New Zealand Law/Criminal/Necessity
Appearance
Definition
[edit | edit source]Person not necessarily entirely deprived of choice but choice btwn two evils:
- (a) to allow harm; or
- (b) break the law.
Commentary
[edit | edit source]1. Requires:
- (a) situation of urgency or moral peril (imminent death or serious injury);
- (b) compliance with the law to be impossible;
- (c) harm to be proportionate;
- (d) nexus between the peril and response (belief on reasonable grounds).
2. Necessity is a common law defence that is saved by s20 of the Crimes Act.
3. It is not available:
- (a) to a charge of murder; or
- (b) in the case of a threat of person not present (because the latter would contradict the defence of compulsion).
Cases
[edit | edit source]Perka v R
[edit | edit source]- Facts
- P and others smuggling drugs by ship.
- Ship's engine overheated, defendant and others were ‘forced’ to seek refuge in cave.
- P relied on defence of necessity.
- P was acquitted and the Crown appealed.
- Held, Supreme Court of Canada
- Necessity is an excuse not a justification.
- It is inappropriate to punish acts that are morally involuntary if not physically involuntary.
- Act must be:
- - to avoid direct and immediate danger;
- - morally involuntary;
- - inevitable and unavoidable; and
- - proportionate.
- The accused's fault, in bringing about the situation, is irrelevant.
- Once the accused adduces sufficient evidence to raise defence, it is for the prosecution to prove beyond reasonable doubt that defence does not apply.
Kapi v Ministry of Transport
[edit | edit source]- Facts
- Kapi hit parked car, charged with failing to stop.
- He claimed that he feared being beaten up by Samoans even though no one was around.
- Judge did not allow necessity to be put to the jury.
- Kapi appealed.
- Held
- s24 compulsion deals with necessity in so far as it concerns a fear of death or both.
- Defence of necessity is unavailable in relation to a person not present.
- Moreover, necessity requires an honest and reasonable belief.
Ruka v Dept of Social Welfare
[edit | edit source]- Facts
- For 15 years, D claimed benefits as single person.
- Held
- Battered women’s syndrome did not negate fraudulent intent but D’s relationship was not in the nature of marriage – there was no financial interdependence and no degree of companionship demonstrating an emotional commitment.
Police v Kawiti
[edit | edit source]- Facts
- D drove drunk and disqualified – in unbearable pain and fearing further attack.
- Held
- per Kapi - s24 limits the defence of necessity.

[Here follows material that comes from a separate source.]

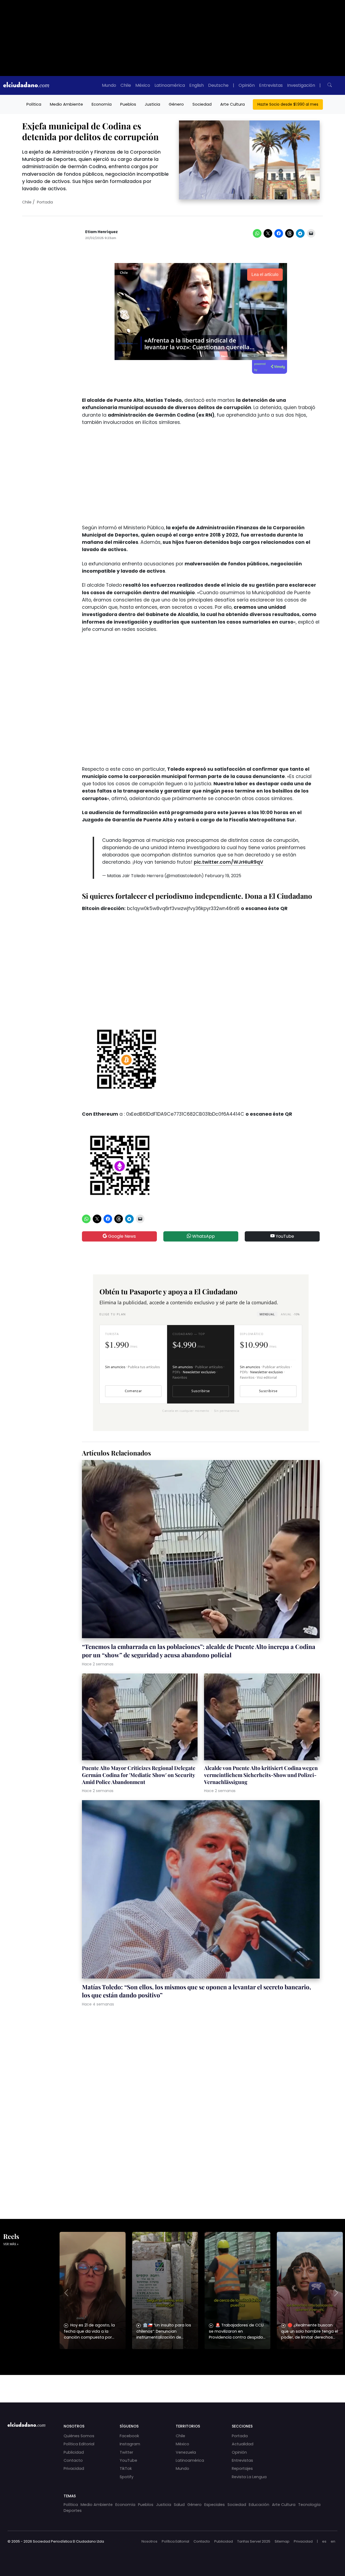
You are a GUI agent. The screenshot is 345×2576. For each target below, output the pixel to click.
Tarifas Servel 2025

- No one was actually present when D got in car, therefore defence of necessity unavailable.
- However, defence of duress may be available – where danger of imminent death or serious injury to D or another. But response must be proportionate, and must be measure by reference to a sober person of reasonable firmness otherwise sharing the characteristics of D.
In re A
[edit | edit source]see In re A (Children)(Conjoined Twins: Surgical Separation) (2001) 2 WLR 480, 552-573
R v Hutchinson
[edit | edit source]- Facts
- Def had sabotaged 1080 operation fearing serious harm to community through contaminated water supplies.
- Held
- No defence should be excluded unless it is clearly unavailable.
- Where common law defence saved by s20, the law is always speaking, and developments in other common law jurisdictions may be taken into acct.
- Suggests something less than an immediate threat of a person present could give rise to a defence of duress of circumstances or necessity.
- Consistent with compulsion, common law requirement for “imminent” peril should be interpreted as “immediate”.
- Need for nexus between peril and choice to respond. Defendant knew alternative water supplies available and rejected further legal action mainly due to costs. The defendant was simply “determined to pursue objectives, he had not achieved within the law, by acting illegally”.
- The court cannot conceive of a situation where duress of circumstances available in response to a perceived threat from a lawful decision of an administrative or judicial tribunal.
- Breaking and entering, and destroying property, are not “force” for the purposes of self-defence.
- The fact that the defendant knew that all proper approval had been obtained for the 1080 operation was relevant to rejection of defence.
- Believing an attack is imminent (ie impending, about to happen) is not the same as believing it will be immediate (ie will happen without delay).